Se, por um lado, Draghi deixou parte do plano definido, por outro, Lagarde poderá por si própria seguir-lhe alguns passos. Até porque, sublinham os analistas, tem mostrado apoio e concordância em relação às políticas adotadas pelo banco central.

“Considerando as suas declarações enquanto diretora-geral do FMI, na essência, Lagarde, concorda com a política que o BCE tem vindo a levar a cabo nos últimos anos”, diz Rui Serra, economista-chefe do Banco Montepio. “Cremos que Draghi facilitou o trabalho de Lagarde. É mais fácil suceder a Draghi do que ter sucedido aos anteriores presidentes do BCE“.

Fotomontagem: ECO / Lídia Leão

Menos relação com os mercados, mais política

Então quais as diferenças entre o italiano e a francesa? São poucas, mas existem. Bell lembra que enquanto Draghi tem um forte background académico, de banca e bancos centrais, que Lagarde não tem. Este foi-lhe útil no Conselho de Governadores, mas também na relação com os mercados.

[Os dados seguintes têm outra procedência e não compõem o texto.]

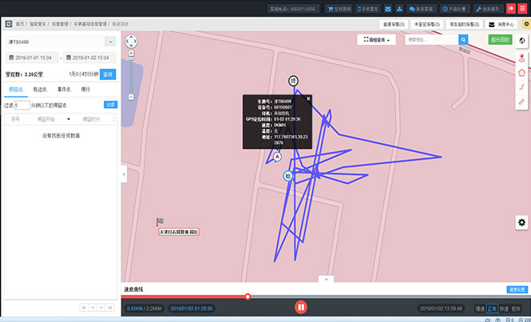Click the blue address search magnifier icon

pyautogui.click(x=463, y=38)
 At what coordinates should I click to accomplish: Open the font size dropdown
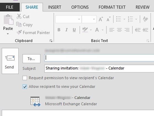coord(94,19)
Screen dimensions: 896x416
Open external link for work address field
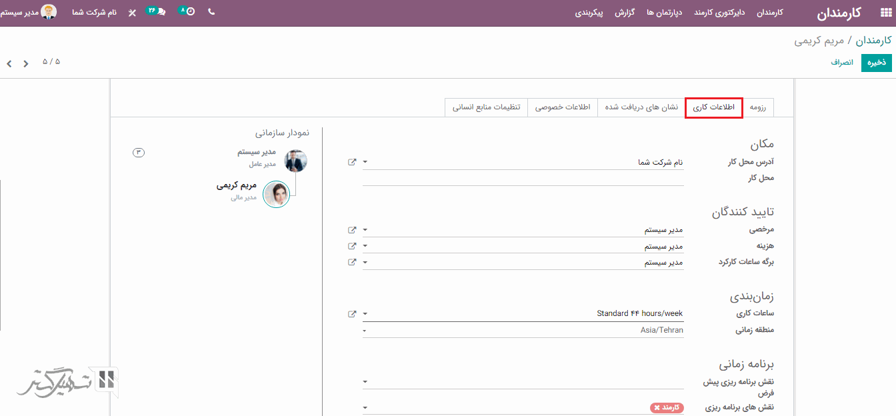[352, 162]
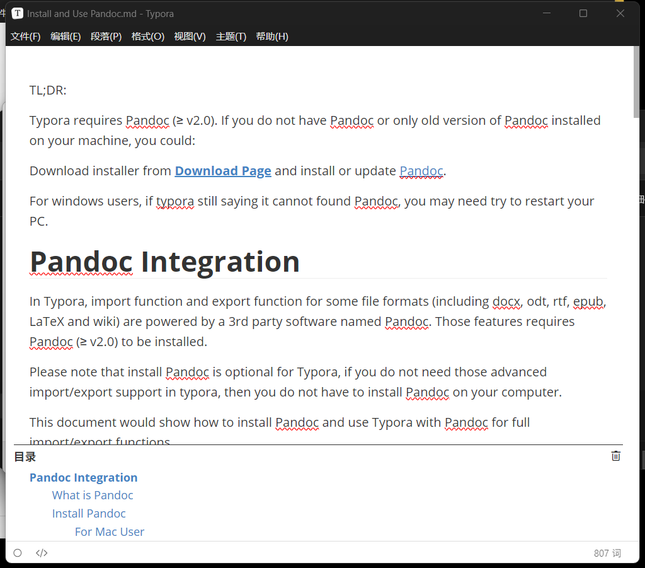Open the 编辑(E) menu

pyautogui.click(x=66, y=36)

O presidente que com três palavras — whatever it takes — salvou o euro, foi mestre em passar a mensagem aos mercados financeiros e essa poderá ser uma das principais diferenças. “Comunicar [publicamente] uma mudança política e depois pressionar o Conselho de Governadores a aprová-la, algo que Draghi fazia regularmente“, é a mudança esperada por Krämer. “Não é o estilo dela”, diz.

Considerando as suas declarações enquanto diretora-geral do FMI, na essência, Lagarde, concorda com a política que o BCE tem vindo a levar a cabo nos últimos anos. Cremos que Draghi facilitou o trabalho de Lagarde. É mais fácil suceder a Draghi do que ter sucedido aos anteriores presidentes do BCE.

Rui Serra

Economista-chefe do Banco Montepio

Por outro lado, Lagarde tem mais experiência governativa (foi Ministra das Finanças em França) e de equilibrar forças numa grande organização global, o que poderá ser especialmente útil no papel do BCE no trabalho de completar a união monetária.

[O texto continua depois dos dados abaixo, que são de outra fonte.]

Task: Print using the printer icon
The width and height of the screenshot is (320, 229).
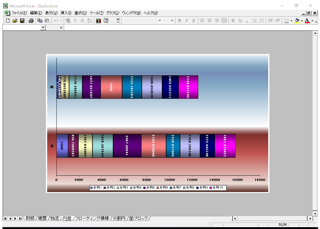Action: 31,21
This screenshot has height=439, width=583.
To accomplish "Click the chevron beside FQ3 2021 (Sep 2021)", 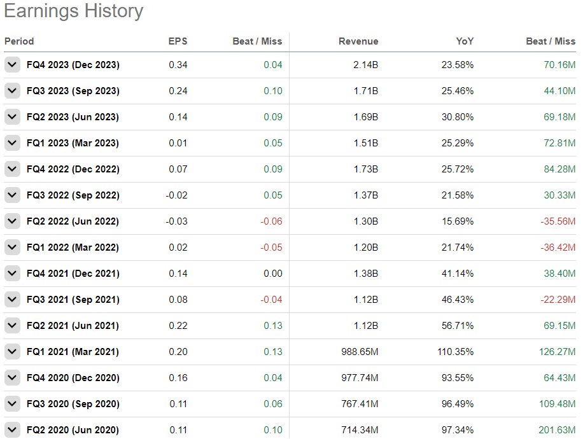I will click(12, 299).
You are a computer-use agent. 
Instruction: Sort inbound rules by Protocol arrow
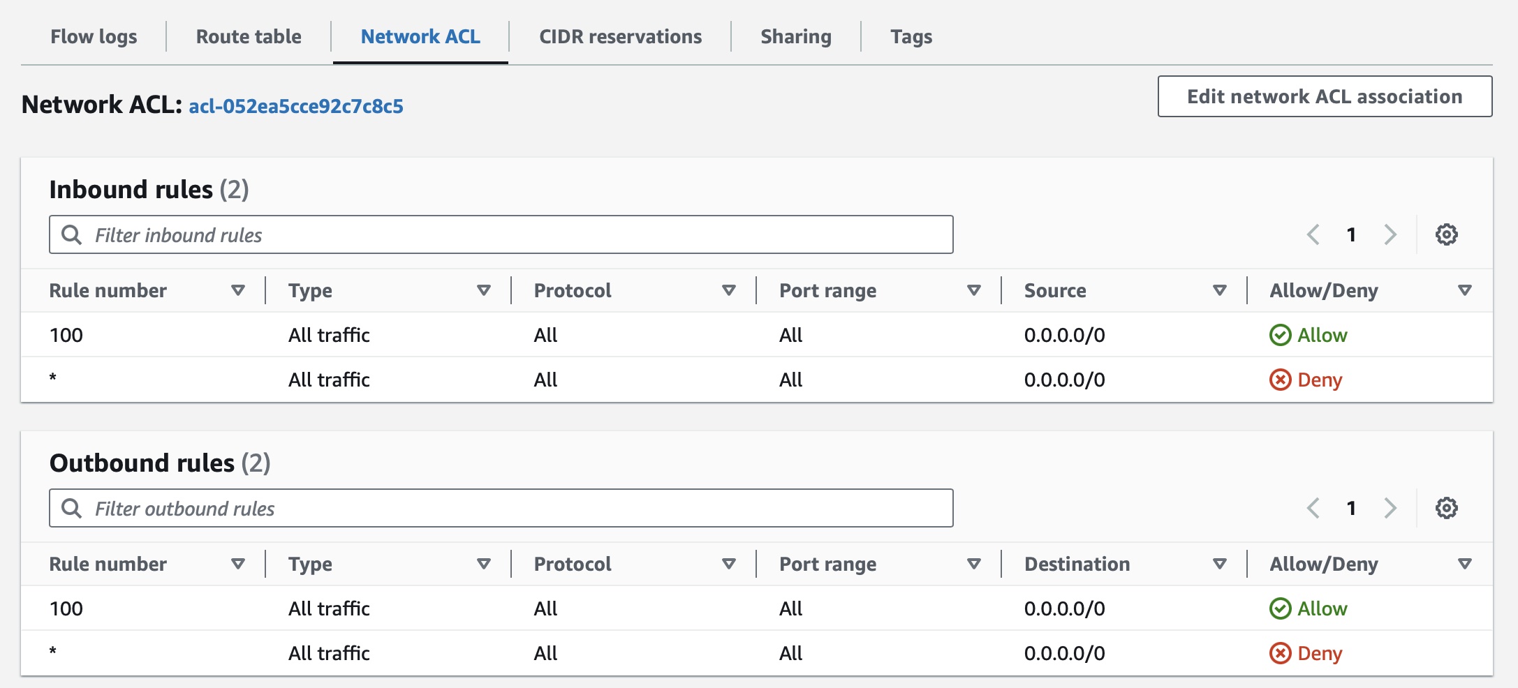728,290
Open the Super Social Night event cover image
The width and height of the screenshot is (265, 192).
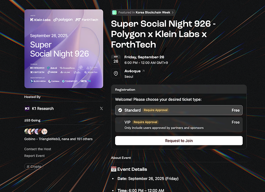pos(64,48)
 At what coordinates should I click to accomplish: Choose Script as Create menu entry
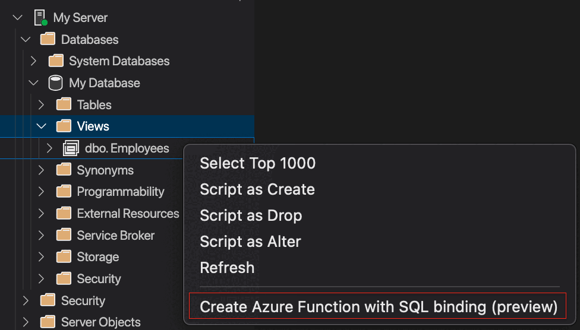click(257, 189)
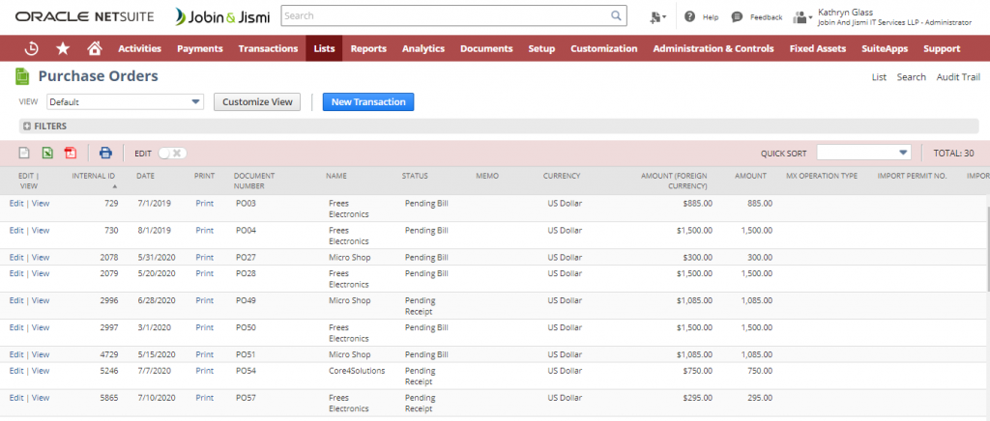Viewport: 990px width, 421px height.
Task: Open the Recent Records clock icon
Action: (x=32, y=48)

“O que ela irá fazer é usar a credibilidade do BCE — que é bastante elevada — para bater em cabeças em Bruxelas, Paris, Berlim, Madrid, Lisboa… Porque é preciso uma união dos mercados de capitais, união de depósitos, orçamento do euro e ministro das Finanças do euro”, acrescentou Dwane, da Allianz GI. “Ela irá conseguir isso. A questão é, se não conseguir nos oito anos do mandato, o que irá acontecer à sustentabilidade e à viabilidade da Zona Euro?